New Ways to Fight Infection in Transplant Recipients
An immunologist and his colleagues at Columbia’s Cellular Immunotherapy Laboratory have developed a “living drug,” an experimental cell therapy that offers new options to prevent viral infections in organ and bone marrow transplant patients.
Pawel Muranski, MD, director of the Cellular Immunotherapy Laboratory, saw the need for such cells when he worked at the NIH, where some of the original immunotherapy strategies were developed. He was part of an NIH team that developed a way to produce large numbers of virus-specific T cells trained to identify and safely eliminate a patient’s viral infection without affecting the patient’s vital organs.
The approach focuses on transplant patients and their suppressed immune systems.
“The idea behind our cell therapy is that we can take T cells from a healthy donor, select the ones that recognize the virus, and multiply those in the lab so we create a population of immune cells that we can give to the patient to control the infection,” says Dr. Muranski, assistant professor of medicine and of pathology & cell biology and a principal investigator at Columbia’s Center for Translational Immunology.
At the NIH, however, growing the cells took weeks, too long to be helpful in fighting virulent infections. At Columbia, Dr. Muranski and his team created a faster technique that requires only a small blood sample from the donor. As of late October, three patients had received the cell therapy without any adverse reactions, and several other patients have been enrolled in a phase 1 clinical trial that is testing the therapy’s safety. Once the phase 1 safety study is completed, the therapy’s effect will be rigorously tested in a phase 2 trial, when multiple doses of cells may be used to increase the odds of effectiveness.
Dr. Muranski’s next target is to develop a new type of T-cell therapy to attack cancer. Currently available CAR-T cells (T cells from patients that are genetically engineered to recognize cancer) have shown great success in patients with certain blood cancers but as of now have not been successful in patients with common solid cancers. Naturally occurring T cells known as tumor-infiltrating lymphocytes (or TILs) have shown great promise in patients with certain cancers, says Dr. Muranski.
He focuses on a type of T cell called CD4+ T-helper cells that are master orchestrators of the entire immune system, and his laboratory is generating them from peripheral blood of patients. Dr. Muranski’s cell production facility, which opened in 2022, supports the development of other in-house cell therapies.
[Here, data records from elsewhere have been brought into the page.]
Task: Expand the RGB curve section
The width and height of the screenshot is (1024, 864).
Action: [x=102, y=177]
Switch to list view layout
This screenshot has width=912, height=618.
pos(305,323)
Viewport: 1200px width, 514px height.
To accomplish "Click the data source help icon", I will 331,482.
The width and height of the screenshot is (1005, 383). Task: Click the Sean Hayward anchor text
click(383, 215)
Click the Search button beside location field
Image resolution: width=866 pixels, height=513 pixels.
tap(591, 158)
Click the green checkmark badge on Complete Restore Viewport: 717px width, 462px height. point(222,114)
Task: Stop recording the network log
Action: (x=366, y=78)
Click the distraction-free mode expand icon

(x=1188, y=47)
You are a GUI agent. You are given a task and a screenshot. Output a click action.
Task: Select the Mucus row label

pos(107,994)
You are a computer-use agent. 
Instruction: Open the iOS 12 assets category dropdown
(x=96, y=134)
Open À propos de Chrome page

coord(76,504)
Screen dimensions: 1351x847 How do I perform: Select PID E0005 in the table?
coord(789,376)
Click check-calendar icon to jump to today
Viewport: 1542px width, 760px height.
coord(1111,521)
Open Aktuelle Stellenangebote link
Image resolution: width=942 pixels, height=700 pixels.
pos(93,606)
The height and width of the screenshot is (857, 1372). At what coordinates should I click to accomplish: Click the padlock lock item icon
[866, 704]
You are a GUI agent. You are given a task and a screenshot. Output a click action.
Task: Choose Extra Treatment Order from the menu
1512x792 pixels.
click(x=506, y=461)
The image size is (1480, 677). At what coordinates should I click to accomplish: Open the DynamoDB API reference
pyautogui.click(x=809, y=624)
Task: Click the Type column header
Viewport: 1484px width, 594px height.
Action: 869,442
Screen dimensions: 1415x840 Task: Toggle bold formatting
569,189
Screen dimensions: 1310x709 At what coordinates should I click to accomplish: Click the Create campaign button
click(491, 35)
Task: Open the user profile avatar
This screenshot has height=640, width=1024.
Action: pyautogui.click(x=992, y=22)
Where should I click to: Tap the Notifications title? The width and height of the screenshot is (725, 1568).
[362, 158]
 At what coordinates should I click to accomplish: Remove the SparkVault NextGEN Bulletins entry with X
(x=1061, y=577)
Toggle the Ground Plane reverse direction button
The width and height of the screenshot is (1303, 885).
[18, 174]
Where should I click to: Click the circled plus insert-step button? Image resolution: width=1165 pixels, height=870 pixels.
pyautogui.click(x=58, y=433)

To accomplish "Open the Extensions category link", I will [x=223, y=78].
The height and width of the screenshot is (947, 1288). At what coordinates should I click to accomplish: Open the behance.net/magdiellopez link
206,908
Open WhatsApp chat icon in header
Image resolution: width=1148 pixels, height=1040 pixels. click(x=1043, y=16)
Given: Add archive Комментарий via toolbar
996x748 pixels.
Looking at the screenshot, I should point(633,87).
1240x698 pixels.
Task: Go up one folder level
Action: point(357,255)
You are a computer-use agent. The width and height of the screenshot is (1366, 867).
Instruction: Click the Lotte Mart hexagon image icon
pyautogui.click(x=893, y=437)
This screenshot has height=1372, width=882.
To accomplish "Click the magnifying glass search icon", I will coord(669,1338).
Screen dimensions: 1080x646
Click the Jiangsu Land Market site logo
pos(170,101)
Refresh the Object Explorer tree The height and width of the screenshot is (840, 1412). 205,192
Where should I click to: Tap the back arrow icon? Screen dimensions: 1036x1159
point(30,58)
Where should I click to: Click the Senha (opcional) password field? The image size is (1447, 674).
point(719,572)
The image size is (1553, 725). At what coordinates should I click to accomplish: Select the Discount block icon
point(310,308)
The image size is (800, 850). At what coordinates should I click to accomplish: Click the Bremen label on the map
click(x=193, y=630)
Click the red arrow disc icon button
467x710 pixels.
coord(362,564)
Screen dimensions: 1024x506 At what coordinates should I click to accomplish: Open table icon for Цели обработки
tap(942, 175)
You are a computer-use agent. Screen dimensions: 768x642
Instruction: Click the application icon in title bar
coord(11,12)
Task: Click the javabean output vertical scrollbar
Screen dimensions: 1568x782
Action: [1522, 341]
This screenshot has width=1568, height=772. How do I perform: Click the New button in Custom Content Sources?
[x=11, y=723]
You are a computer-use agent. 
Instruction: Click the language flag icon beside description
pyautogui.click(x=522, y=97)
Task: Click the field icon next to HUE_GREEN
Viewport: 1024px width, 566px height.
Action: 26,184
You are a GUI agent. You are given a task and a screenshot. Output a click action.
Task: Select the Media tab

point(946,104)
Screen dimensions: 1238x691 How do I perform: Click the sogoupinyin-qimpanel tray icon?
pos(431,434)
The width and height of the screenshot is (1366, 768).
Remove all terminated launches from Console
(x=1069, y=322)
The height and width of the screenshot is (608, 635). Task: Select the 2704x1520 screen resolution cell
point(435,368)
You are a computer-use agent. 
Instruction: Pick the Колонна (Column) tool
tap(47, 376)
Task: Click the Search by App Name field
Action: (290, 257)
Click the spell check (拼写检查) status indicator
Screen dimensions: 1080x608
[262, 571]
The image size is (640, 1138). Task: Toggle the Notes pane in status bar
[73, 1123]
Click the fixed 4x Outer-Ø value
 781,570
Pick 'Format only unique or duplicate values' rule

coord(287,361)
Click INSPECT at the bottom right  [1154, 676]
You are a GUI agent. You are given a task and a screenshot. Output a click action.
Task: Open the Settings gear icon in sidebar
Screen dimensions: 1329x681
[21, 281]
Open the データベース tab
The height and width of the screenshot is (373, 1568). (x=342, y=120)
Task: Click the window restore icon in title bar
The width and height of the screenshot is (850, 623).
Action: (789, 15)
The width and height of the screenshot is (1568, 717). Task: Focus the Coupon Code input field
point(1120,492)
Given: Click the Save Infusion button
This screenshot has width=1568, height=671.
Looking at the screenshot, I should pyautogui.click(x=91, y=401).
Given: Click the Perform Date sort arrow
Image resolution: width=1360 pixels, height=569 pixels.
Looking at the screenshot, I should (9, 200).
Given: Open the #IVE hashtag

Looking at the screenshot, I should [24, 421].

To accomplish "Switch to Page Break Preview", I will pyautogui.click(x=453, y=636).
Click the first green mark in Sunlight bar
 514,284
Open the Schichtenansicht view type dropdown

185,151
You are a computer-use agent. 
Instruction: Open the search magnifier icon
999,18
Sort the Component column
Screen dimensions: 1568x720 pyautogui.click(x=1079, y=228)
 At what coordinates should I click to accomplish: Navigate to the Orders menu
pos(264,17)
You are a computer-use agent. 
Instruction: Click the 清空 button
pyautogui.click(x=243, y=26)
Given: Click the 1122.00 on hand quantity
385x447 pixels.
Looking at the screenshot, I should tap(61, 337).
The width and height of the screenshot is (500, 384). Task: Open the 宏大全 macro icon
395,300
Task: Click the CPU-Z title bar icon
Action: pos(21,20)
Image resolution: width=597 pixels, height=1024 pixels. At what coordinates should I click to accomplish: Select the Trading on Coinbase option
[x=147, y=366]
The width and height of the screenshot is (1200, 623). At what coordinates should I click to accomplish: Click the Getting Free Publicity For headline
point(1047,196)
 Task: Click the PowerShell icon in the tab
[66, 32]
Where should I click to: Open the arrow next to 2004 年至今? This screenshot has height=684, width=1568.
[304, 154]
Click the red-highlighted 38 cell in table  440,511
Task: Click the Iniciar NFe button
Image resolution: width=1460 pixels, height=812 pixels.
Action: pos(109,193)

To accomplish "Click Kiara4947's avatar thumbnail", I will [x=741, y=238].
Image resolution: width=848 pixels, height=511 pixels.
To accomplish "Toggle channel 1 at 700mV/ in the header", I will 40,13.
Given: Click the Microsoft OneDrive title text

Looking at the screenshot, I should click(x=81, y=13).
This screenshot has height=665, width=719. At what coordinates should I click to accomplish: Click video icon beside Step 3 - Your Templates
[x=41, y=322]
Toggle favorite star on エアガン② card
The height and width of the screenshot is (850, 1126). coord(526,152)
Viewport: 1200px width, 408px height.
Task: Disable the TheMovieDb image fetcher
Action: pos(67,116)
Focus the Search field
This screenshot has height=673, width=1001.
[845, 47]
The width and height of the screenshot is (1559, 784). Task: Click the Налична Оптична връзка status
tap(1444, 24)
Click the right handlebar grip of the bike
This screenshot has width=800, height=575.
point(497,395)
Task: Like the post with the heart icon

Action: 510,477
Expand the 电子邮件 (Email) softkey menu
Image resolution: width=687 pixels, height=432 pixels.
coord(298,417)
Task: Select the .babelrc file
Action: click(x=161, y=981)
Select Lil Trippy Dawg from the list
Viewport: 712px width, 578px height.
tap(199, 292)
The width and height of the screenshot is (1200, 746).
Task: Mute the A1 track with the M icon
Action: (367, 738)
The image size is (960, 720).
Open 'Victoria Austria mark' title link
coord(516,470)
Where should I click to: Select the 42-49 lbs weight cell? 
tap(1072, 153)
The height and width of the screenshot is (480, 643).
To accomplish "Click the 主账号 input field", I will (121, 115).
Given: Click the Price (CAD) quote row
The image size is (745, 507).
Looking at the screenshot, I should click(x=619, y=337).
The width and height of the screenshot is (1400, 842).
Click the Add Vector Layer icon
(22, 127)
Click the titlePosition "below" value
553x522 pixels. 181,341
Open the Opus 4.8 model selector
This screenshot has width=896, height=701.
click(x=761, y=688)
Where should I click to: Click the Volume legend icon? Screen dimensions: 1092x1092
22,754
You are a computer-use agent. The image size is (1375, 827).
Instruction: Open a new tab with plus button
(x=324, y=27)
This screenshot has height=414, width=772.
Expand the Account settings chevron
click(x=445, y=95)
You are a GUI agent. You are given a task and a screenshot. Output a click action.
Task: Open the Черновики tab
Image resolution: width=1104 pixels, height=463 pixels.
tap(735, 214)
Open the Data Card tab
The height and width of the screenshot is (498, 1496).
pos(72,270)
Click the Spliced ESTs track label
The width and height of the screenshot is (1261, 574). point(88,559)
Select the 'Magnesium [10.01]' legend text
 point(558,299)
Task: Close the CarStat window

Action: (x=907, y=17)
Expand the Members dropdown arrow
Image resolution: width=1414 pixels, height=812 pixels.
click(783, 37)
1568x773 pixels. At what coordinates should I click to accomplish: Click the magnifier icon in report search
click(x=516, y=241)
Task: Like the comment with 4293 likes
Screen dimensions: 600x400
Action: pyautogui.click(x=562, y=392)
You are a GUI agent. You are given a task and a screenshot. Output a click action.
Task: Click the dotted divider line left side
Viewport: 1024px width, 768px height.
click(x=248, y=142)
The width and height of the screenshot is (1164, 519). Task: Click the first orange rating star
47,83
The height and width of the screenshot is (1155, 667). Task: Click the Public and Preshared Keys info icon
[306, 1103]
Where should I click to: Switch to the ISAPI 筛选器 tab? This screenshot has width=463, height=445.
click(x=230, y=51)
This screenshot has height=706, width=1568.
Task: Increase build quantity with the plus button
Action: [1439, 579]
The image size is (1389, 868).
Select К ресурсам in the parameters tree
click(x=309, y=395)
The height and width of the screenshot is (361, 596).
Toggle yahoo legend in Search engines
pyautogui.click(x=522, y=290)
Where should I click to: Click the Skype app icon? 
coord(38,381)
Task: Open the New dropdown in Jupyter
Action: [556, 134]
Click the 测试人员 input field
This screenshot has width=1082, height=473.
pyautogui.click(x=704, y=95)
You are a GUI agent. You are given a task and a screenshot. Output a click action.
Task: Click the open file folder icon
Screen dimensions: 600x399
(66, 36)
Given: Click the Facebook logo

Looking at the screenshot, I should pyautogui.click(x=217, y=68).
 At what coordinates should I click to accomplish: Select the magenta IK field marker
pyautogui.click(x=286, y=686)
“Many immunotherapies originate at academic institutions and then are developed further by industry,” says Dr. Muranski. “With academic cell manufacturing, we can easily and rapidly translate new ideas for therapies into early phase clinical trials and see if they are safe and effective. “We’re not trying to replicate what industry is doing,” he adds. “The idea is to innovate and produce the next generation of cell therapies.”